**THE TASK**. Please retype all of the following entries exactly.

━━━ INFORMATION PROVIDED

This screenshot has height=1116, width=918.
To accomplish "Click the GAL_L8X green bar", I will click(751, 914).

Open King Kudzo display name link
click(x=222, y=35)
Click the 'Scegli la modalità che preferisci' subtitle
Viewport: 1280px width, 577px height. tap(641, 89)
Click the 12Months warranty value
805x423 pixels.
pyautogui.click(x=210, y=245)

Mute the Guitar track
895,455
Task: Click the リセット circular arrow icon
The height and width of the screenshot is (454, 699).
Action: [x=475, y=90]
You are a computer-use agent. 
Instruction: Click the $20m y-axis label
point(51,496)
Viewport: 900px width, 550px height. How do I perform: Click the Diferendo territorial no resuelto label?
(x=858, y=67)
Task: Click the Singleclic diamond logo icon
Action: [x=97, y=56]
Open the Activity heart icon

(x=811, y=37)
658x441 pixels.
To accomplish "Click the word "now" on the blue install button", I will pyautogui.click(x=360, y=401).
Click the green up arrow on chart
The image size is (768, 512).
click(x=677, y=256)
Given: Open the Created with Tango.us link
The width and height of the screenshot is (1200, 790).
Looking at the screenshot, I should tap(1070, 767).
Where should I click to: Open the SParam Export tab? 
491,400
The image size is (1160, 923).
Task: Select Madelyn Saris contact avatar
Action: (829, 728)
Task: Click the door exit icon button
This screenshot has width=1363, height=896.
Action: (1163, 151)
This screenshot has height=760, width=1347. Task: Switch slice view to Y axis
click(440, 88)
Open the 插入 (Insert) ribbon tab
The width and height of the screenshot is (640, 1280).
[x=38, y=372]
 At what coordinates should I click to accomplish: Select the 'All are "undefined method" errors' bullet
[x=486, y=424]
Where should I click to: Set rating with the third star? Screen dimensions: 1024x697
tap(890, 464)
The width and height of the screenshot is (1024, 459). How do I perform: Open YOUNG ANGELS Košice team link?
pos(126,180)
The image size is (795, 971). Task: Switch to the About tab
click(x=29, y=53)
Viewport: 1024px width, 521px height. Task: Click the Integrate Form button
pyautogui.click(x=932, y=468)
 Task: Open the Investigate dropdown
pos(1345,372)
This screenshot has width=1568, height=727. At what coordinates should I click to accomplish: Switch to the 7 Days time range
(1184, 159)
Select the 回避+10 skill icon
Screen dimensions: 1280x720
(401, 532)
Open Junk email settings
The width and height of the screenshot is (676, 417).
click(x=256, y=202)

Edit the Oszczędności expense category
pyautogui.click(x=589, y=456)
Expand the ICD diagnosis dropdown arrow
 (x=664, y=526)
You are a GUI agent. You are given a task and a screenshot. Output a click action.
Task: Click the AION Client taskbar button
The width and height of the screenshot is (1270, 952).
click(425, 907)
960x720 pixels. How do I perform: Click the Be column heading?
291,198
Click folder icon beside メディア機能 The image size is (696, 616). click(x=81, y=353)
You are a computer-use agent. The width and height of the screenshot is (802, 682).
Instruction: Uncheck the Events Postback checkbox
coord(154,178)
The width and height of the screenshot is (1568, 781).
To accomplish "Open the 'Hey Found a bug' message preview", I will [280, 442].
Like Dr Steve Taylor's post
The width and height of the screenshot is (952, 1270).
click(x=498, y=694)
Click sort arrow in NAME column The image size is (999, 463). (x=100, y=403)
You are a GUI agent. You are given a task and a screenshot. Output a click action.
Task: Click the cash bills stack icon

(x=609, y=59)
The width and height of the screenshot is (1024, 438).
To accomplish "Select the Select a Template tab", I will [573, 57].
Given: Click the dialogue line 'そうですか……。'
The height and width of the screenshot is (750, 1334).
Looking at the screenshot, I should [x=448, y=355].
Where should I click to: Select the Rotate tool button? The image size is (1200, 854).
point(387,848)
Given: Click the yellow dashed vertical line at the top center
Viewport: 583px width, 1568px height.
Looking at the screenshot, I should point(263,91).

━━━━━━

**SOLUTION TO THE PROBLEM**.
This screenshot has height=1116, width=918.
To accomplish "Click the GAL_L8X green bar", I will click(751, 914).

Open King Kudzo display name link
click(x=222, y=35)
Click the 'Scegli la modalità che preferisci' subtitle
Viewport: 1280px width, 577px height. tap(641, 89)
Click the 12Months warranty value
805x423 pixels.
pyautogui.click(x=210, y=245)

Mute the Guitar track
895,455
Task: Click the リセット circular arrow icon
The height and width of the screenshot is (454, 699).
Action: [x=475, y=90]
You are a computer-use agent. 
Instruction: Click the $20m y-axis label
point(51,496)
Viewport: 900px width, 550px height. How do I perform: Click the Diferendo territorial no resuelto label?
(x=858, y=67)
Task: Click the Singleclic diamond logo icon
Action: [x=97, y=56]
Open the Activity heart icon

(x=811, y=37)
658x441 pixels.
To accomplish "Click the word "now" on the blue install button", I will pyautogui.click(x=360, y=401).
Click the green up arrow on chart
The image size is (768, 512).
click(x=677, y=256)
Given: Open the Created with Tango.us link
The width and height of the screenshot is (1200, 790).
Looking at the screenshot, I should tap(1070, 767).
Where should I click to: Open the SParam Export tab? 
491,400
The image size is (1160, 923).
Task: Select Madelyn Saris contact avatar
Action: (829, 728)
Task: Click the door exit icon button
This screenshot has width=1363, height=896.
Action: (1163, 151)
This screenshot has height=760, width=1347. Task: Switch slice view to Y axis
click(440, 88)
Open the 插入 (Insert) ribbon tab
The width and height of the screenshot is (640, 1280).
[x=38, y=372]
 At what coordinates should I click to accomplish: Select the 'All are "undefined method" errors' bullet
[x=486, y=424]
Where should I click to: Set rating with the third star? Screen dimensions: 1024x697
tap(890, 464)
The width and height of the screenshot is (1024, 459). How do I perform: Open YOUNG ANGELS Košice team link?
pos(126,180)
The image size is (795, 971). Task: Switch to the About tab
click(x=29, y=53)
Viewport: 1024px width, 521px height. Task: Click the Integrate Form button
pyautogui.click(x=932, y=468)
 Task: Open the Investigate dropdown
pos(1345,372)
This screenshot has width=1568, height=727. At what coordinates should I click to accomplish: Switch to the 7 Days time range
(1184, 159)
Select the 回避+10 skill icon
Screen dimensions: 1280x720
(401, 532)
Open Junk email settings
The width and height of the screenshot is (676, 417).
click(x=256, y=202)

Edit the Oszczędności expense category
pyautogui.click(x=589, y=456)
Expand the ICD diagnosis dropdown arrow
 (x=664, y=526)
You are a GUI agent. You are given a task and a screenshot. Output a click action.
Task: Click the AION Client taskbar button
The width and height of the screenshot is (1270, 952).
click(425, 907)
960x720 pixels. How do I perform: Click the Be column heading?
291,198
Click folder icon beside メディア機能 The image size is (696, 616). click(x=81, y=353)
You are a computer-use agent. The width and height of the screenshot is (802, 682).
Instruction: Uncheck the Events Postback checkbox
coord(154,178)
The width and height of the screenshot is (1568, 781).
To accomplish "Open the 'Hey Found a bug' message preview", I will [280, 442].
Like Dr Steve Taylor's post
The width and height of the screenshot is (952, 1270).
click(x=498, y=694)
Click sort arrow in NAME column The image size is (999, 463). (x=100, y=403)
You are a GUI agent. You are given a task and a screenshot. Output a click action.
Task: Click the cash bills stack icon

(x=609, y=59)
The width and height of the screenshot is (1024, 438).
To accomplish "Select the Select a Template tab", I will [573, 57].
Given: Click the dialogue line 'そうですか……。'
The height and width of the screenshot is (750, 1334).
Looking at the screenshot, I should [x=448, y=355].
Where should I click to: Select the Rotate tool button? The image size is (1200, 854).
point(387,848)
Given: Click the yellow dashed vertical line at the top center
Viewport: 583px width, 1568px height.
Looking at the screenshot, I should point(263,91).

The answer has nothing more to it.